Posted: Fri Apr 29, 2005 12:35 am    Post subject: Re: Copyright on HP service manuals Reply with quote

Leonard Martin wrote:

Quote:
Well, how nice for you that you function in a world where $75 for a
manual is small change! There are lots of us hobbyists out here who
like
to experiment with electronics but who might find that to be their
"mad"
money for a month. Somehow, as one of them, I'm not convinced by your

"all us well-off businessmen should be good t each other" argument.

This kind of stuff is part of a trend that's been going on, to my
amazement, for a couple of decades now. It might be summed up as
"Business is more important than anything. The market is God.
Whatever's
good for either is great, and the devil take the rest!" Under this
regime each new enormity perpetrated by some business, like this one
by
Aligent (or the copyright extension that business got away with a
while
ago) first causes a bit of squirming on the part of the victims, but
then other virtuous souls remind them of the three divine maxims set
out
above, and everyone then naturally knuckles under.

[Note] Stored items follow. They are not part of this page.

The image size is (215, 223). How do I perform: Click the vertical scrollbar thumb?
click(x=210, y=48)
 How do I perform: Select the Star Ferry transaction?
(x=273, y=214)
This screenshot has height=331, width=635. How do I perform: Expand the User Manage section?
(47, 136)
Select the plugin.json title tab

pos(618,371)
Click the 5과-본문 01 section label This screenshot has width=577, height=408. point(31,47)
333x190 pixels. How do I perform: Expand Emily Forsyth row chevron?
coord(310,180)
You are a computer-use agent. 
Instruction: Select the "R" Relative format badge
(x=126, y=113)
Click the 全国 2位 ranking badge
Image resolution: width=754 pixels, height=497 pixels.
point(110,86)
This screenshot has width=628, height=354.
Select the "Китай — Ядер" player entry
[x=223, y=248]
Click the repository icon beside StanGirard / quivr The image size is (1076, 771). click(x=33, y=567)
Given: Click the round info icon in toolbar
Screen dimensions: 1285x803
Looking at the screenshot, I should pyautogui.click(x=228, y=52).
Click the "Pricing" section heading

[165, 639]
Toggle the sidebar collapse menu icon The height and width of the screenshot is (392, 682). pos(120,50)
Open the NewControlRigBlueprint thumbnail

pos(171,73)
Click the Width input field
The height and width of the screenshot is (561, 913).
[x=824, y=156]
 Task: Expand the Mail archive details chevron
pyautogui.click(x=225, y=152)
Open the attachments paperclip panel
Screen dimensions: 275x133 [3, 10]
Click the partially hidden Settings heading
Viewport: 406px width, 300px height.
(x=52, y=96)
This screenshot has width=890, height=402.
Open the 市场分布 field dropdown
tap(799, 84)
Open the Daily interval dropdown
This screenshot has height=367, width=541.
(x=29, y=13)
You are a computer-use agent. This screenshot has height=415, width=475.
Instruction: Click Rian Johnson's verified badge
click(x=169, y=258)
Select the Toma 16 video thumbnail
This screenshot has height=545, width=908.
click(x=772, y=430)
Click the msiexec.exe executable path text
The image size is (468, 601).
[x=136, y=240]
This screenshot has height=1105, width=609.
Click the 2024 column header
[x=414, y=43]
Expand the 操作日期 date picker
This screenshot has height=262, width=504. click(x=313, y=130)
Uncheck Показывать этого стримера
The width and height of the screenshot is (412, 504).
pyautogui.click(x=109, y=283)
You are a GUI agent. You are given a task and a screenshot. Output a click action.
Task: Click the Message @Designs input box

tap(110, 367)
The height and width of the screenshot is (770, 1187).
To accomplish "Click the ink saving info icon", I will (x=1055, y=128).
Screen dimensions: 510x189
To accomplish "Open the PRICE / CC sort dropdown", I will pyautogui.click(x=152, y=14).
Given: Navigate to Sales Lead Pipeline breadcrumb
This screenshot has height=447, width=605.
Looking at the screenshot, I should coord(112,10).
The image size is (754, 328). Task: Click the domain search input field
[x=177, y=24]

How did a once-free, and in fact instinctively rebellious, people
come
to this?

Leonard

--
"Everything that rises must converge"
--Flannery O'Connor

As to your ad hominem argument about well-off businessmen all watching
each others' backs, I showed that to the War Department, and she got a
good laugh out of that one. A slightly bitter laugh, but a good one.
I expect to be called "The Well-Off Businessman" or "Bourgeoise
Capitalist" or "Moneybags Industrialist" for at least several days.
But as a matter of fact, most of the manuals I've purchased over the
years have been for employers or customers. If you compare the cost of
a new lab instrument to a used/reconditioned one, $25 to $75 is small
change. They're still way ahead. As to my own few lab quality
instruments, if I can't afford the manual I need, I can't afford the
instrument.

It's not an issue of being an acolyte of the neo-liberal economic
church of Milton Friedman and his divine maxims. It's an issue of
fairness, which usually comes from the other side of the
political/economic aisle, as do I. And it's an issue of encouraging
creativity and rewarding the creators of intellectual property for
their work. Copyright is a very American idea. Before the formation
of the United States, the King of England had the right to award
monopolies on the publication of books. This monopoly was sometimes
used to reward cronies or punish the creators of the IP by burying the
book. Look at any American History survey course textbook, and Article
I, Section 8 of our constitution, as well as the original Copyright Act
of 1790.

It's kind of funny, really. Here's a newsgroup for electronics design.
Contributors include researchers, authors, teachers and professors,
chip designers, and many really good electronic engineers who make
original contributions to the field and write for everyone's benefit in
this newsgroup, trade journals and their websites. (I don't belong in
their league. For the most part, I just try to stay out of their way
and answer simple, obvious questions so they won't have to, along with
a suggestion to post to s.e.b. next time.) I'm just happy to read
their conversations and learn from them. But one thing they all have
in common is creating intellectual property for a living. One would
think they would be willing to go to the wall for IP rights in general.
Or possibly they're just being a little short-sighted.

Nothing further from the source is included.